VA statutes and regulations provide for service connecting certain chronic disability patterns based on exposure to environmental hazards experienced during military service in Southwest Asia. The environmental hazards may have included: exposure to smoke and particles from oil well fires; exposure to pesticides and insecticides; exposure to indigenous infectious diseases; exposure to solvent and fuel fumes; ingestion of pyridostigmine bromide tablets, as a nerve gas antidote; the combined effect of multiple vaccines administered upon deployment; and inhalation of ultra fine-grain sand particles. In addition, there may have been exposure to smoke and particles from military installation “burn pit” fires that incinerated a wide range of toxic waste materials.

The chronic disability patterns associated with these Southwest Asia environmental hazards have two distinct outcomes. One is referred to as “undiagnosed illnesses” and the other as “diagnosed medically unexplained chronic multisymptom illnesses” that are without conclusive pathophysiology or etiology. Examples of these medically unexplained chronic multi-symptom illnesses include, but are not limited to: (1) chronic fatigue syndrome, (2) fibromyalgia, and (3) irritable bowel syndrome. Diseases of “partially explained etiology”, such a diabetes or multiple sclerosis, are not considered by VA to be in the category of medically unexplained chronic multisymptom illnesses.

Additionally, signs and symptoms that may be manifestations of both undiagnosed illnesses or diagnosed medically unexplained chronic multi-symptom illnesses include, but are not limited to: (1) fatigue; (2) signs or symptoms involving the skin; (3) headache; (4) muscle pain;

(5) joint pain; (6) neurological signs or symptoms; (7) neuropsychological signs or symptoms; (8) signs or symptoms involving the upper or lower respiratory system; (9) sleep disturbances; (10) gastrointestinal signs or symptoms; (11) cardiovascular signs or symptoms; (12) abnormal weight loss; and (13) menstrual disorders.

Please examine and evaluate this Veteran with Southwest Asia service for any chronic disability pattern. Please review the claims file as part of your evaluation and state that it was reviewed. The Veteran has claimed a disability pattern related to (insert symptoms described by Veteran).

Please provide a medical statement explaining whether the Veteran’s disability pattern is: (1) an undiagnosed illness, (2) a diagnosable but medically unexplained chronic multisymptom illness of unknown etiology, (3) a diagnosable chronic multisymptom illness witha partially explained etiology, or (4) a disease with a clear and specific etiology and diagnosis.
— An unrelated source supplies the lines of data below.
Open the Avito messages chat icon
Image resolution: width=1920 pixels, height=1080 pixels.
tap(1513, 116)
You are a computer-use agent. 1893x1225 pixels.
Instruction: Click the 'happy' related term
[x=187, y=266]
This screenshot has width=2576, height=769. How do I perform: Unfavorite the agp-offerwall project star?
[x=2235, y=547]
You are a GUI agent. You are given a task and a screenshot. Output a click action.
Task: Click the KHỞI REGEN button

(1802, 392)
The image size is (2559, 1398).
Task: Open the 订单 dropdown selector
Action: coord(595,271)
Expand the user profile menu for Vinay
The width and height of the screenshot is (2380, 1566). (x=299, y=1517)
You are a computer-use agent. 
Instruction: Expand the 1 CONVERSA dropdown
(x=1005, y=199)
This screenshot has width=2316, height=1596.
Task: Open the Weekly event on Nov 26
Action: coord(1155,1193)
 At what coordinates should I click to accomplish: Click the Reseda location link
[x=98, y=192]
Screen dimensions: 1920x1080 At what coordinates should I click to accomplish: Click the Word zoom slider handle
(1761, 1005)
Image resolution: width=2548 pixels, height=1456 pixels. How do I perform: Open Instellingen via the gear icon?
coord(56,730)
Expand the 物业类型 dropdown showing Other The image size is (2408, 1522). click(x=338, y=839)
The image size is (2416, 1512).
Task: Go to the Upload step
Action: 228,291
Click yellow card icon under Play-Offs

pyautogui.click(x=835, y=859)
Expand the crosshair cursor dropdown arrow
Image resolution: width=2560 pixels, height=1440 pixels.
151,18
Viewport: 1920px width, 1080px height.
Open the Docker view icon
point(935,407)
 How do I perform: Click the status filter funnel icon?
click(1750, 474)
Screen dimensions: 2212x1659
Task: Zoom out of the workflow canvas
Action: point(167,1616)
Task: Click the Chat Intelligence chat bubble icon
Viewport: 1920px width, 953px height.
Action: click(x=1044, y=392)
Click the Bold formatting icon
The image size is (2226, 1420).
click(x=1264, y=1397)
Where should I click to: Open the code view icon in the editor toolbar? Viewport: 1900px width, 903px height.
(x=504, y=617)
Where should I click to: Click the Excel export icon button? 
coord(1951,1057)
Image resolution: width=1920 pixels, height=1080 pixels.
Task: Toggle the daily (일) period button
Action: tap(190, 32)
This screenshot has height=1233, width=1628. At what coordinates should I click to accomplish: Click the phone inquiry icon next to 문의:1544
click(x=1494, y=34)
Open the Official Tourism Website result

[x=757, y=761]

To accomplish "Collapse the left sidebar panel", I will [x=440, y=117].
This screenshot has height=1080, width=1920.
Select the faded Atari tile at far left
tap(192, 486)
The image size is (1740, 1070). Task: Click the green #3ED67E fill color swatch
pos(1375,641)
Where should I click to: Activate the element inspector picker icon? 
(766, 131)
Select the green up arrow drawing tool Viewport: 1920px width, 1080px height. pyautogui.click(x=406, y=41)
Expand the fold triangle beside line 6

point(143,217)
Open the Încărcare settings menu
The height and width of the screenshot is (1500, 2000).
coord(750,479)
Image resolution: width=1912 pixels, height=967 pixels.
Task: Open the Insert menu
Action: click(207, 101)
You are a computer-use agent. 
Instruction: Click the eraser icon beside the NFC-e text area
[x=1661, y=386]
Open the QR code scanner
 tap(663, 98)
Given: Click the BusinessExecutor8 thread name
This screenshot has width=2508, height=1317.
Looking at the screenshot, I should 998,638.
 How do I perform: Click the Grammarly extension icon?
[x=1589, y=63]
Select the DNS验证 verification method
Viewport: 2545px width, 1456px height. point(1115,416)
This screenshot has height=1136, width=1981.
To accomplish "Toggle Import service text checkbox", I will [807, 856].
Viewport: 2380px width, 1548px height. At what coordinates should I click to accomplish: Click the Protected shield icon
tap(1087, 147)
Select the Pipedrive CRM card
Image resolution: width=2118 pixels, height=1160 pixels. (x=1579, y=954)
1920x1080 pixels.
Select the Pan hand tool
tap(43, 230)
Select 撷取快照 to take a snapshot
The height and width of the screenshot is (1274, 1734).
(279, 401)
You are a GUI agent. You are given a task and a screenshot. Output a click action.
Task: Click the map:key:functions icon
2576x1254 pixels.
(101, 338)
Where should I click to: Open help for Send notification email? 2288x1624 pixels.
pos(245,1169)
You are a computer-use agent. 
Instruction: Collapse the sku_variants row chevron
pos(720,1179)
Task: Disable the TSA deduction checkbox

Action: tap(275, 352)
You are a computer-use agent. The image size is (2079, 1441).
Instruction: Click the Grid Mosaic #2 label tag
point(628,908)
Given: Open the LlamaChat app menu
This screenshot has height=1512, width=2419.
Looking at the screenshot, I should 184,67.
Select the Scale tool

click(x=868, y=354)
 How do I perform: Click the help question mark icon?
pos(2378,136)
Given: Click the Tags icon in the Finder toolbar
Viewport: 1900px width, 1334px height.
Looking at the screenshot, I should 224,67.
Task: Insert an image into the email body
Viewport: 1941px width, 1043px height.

If, after examining the Veteran and reviewing the claims file, you determine that the Veteran’s disability pattern is either (3) a diagnosable chronic multi-symptom illness with a partially explained etiology, or (4) a disease with a clear and specific etiology and diagnosis, then please provide a medical opinion, with supporting rational, as to whether it is “at least as likely as not” that the disability pattern or diagnosed disease is related to a specific exposure event experienced by the Veteran during service in Southwest Asia.